[Data records start]

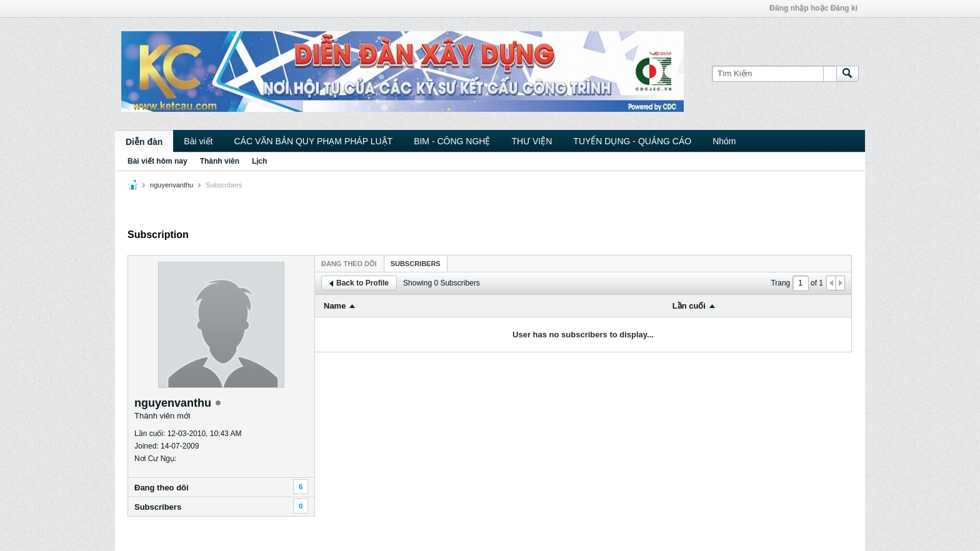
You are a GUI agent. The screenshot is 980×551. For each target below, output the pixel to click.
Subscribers (158, 507)
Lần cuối (689, 305)
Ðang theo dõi (161, 487)
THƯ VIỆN (531, 141)
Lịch (259, 161)
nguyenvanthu (171, 185)
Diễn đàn (144, 142)
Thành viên (219, 161)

[Data records end]

## Your goal
Copy out all the rows, request lines included, and raise every coordinate value in the answers by 149. Leave the pictures out.

## Written response
You are a GUI agent. The screenshot is 980×551. For each target below, output the pixel to click.
Subscribers (307, 656)
Lần cuối (838, 454)
Ðang theo dõi (310, 636)
THƯ VIỆN (680, 290)
Lịch (408, 310)
nguyenvanthu (320, 334)
Diễn đàn (293, 291)
Thành viên (368, 310)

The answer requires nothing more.